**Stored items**
══════════════════════════════
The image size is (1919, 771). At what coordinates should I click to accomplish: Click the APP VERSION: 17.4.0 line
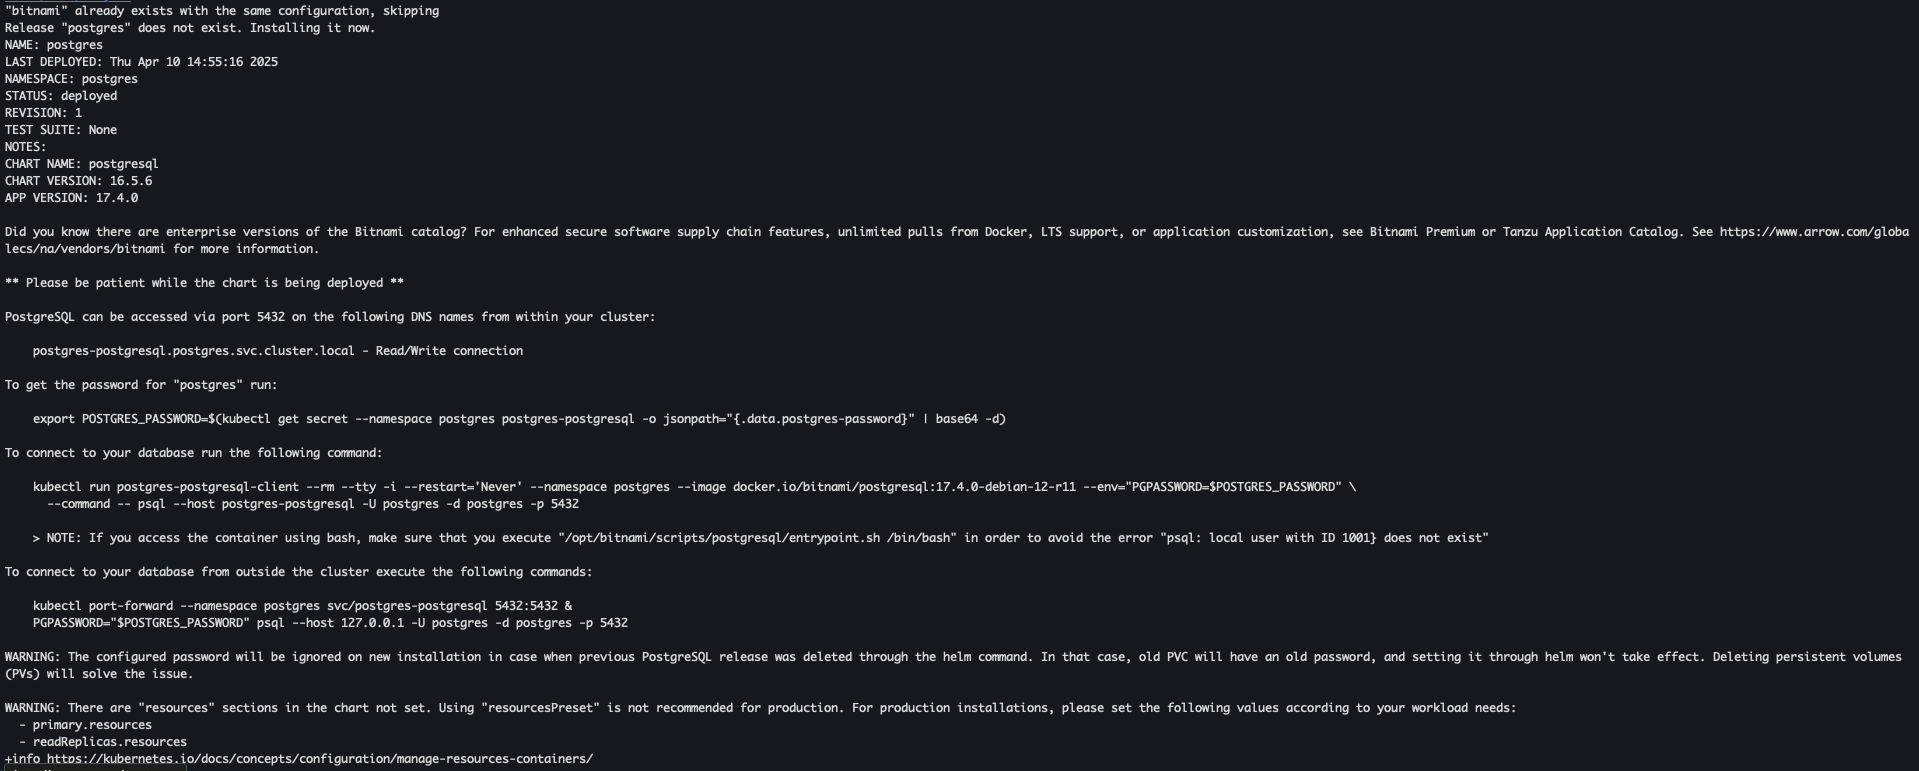coord(72,198)
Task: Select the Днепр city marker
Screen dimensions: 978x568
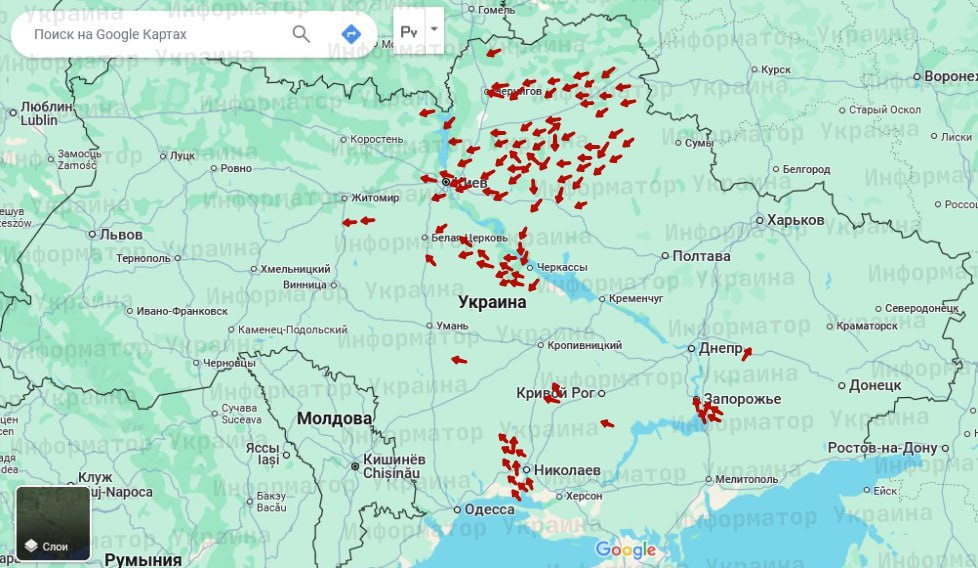Action: [x=691, y=349]
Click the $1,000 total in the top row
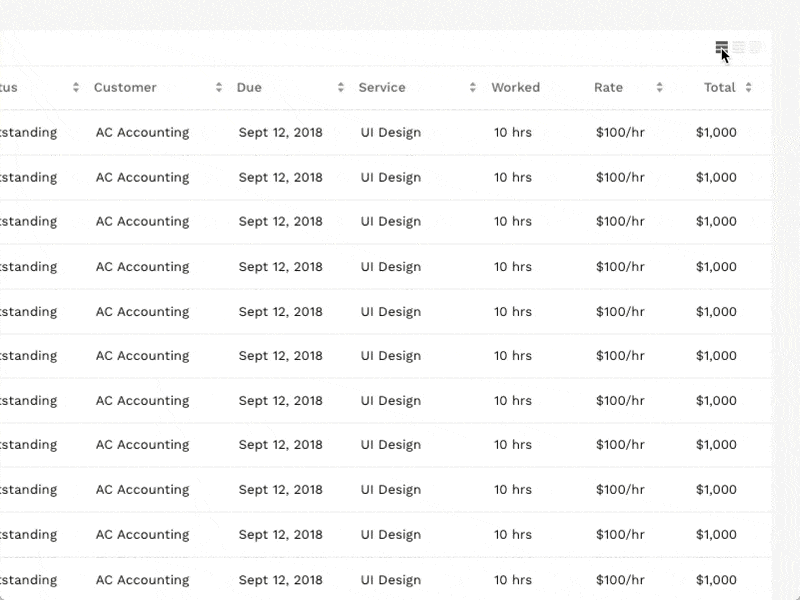Viewport: 800px width, 600px height. [714, 132]
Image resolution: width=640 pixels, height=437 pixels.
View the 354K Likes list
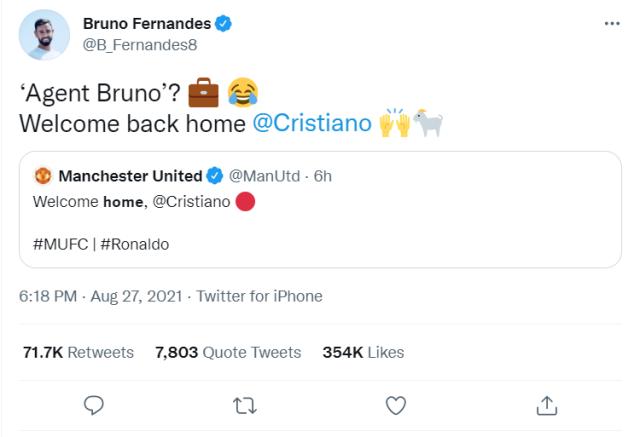(x=363, y=352)
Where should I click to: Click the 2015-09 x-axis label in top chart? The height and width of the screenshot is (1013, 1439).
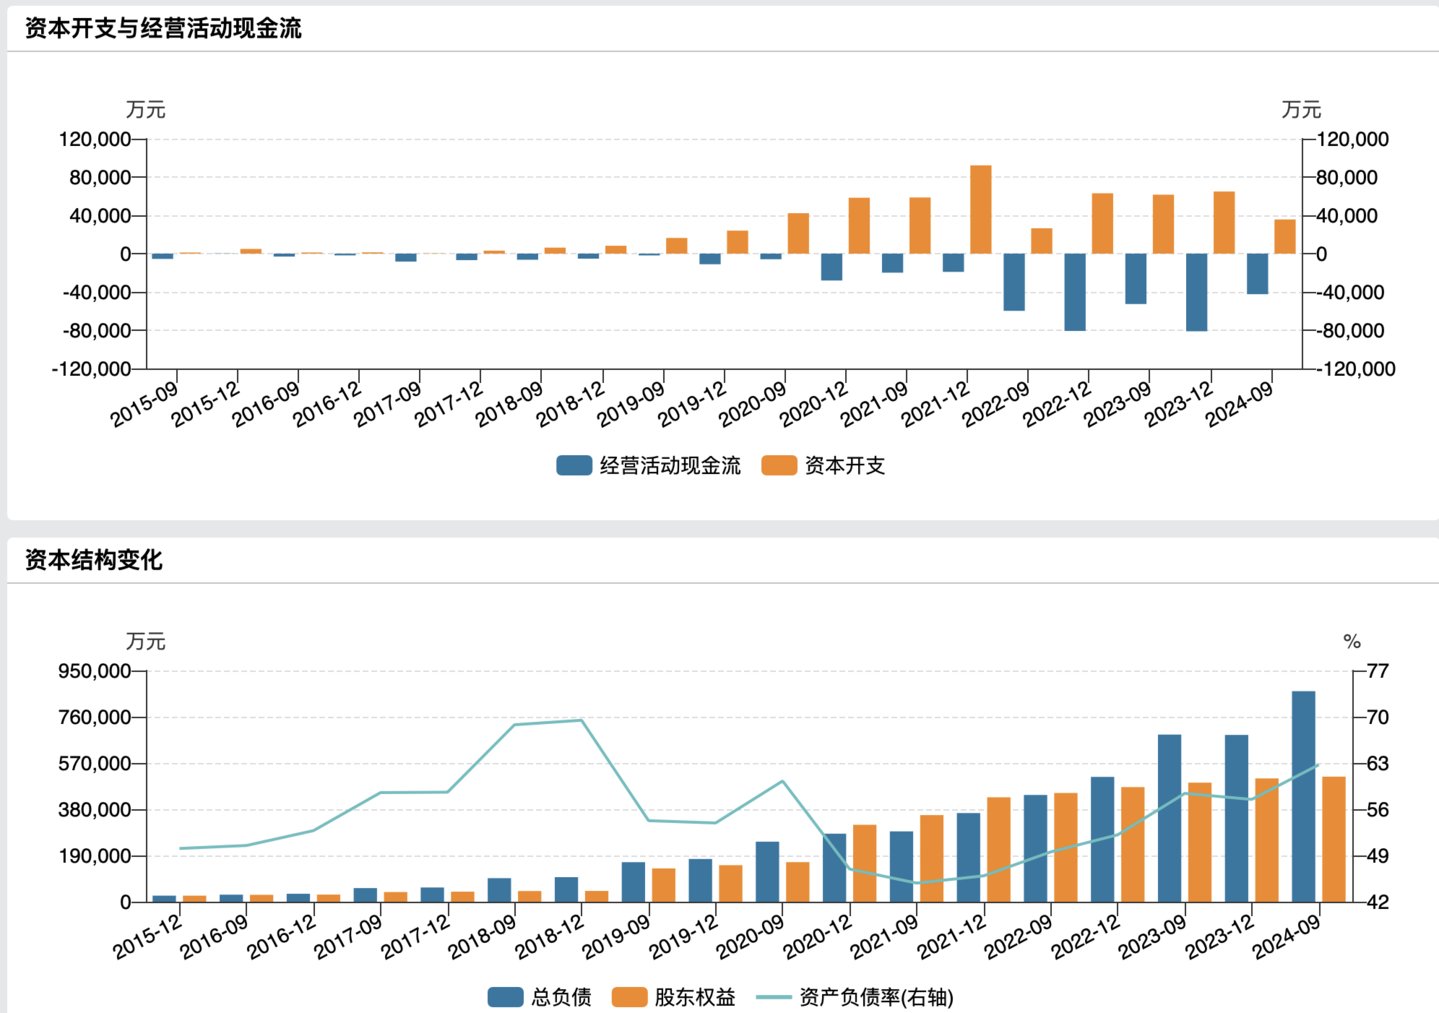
══════════════════════════════
**TASK STATEMENT**
The copy you give must run from the line containing "Click the $1,000 total in the top row" through the last line of the records, exactly, with the pictures left out.

**OUTPUT OF THE EXERCISE**
Click the $1,000 total in the top row
Viewport: 800px width, 600px height. [714, 132]
Image resolution: width=640 pixels, height=437 pixels.
View the 354K Likes list
(x=363, y=352)
Where should I click to: Click the 2015-09 x-axis label in top chart? The height and width of the screenshot is (1013, 1439).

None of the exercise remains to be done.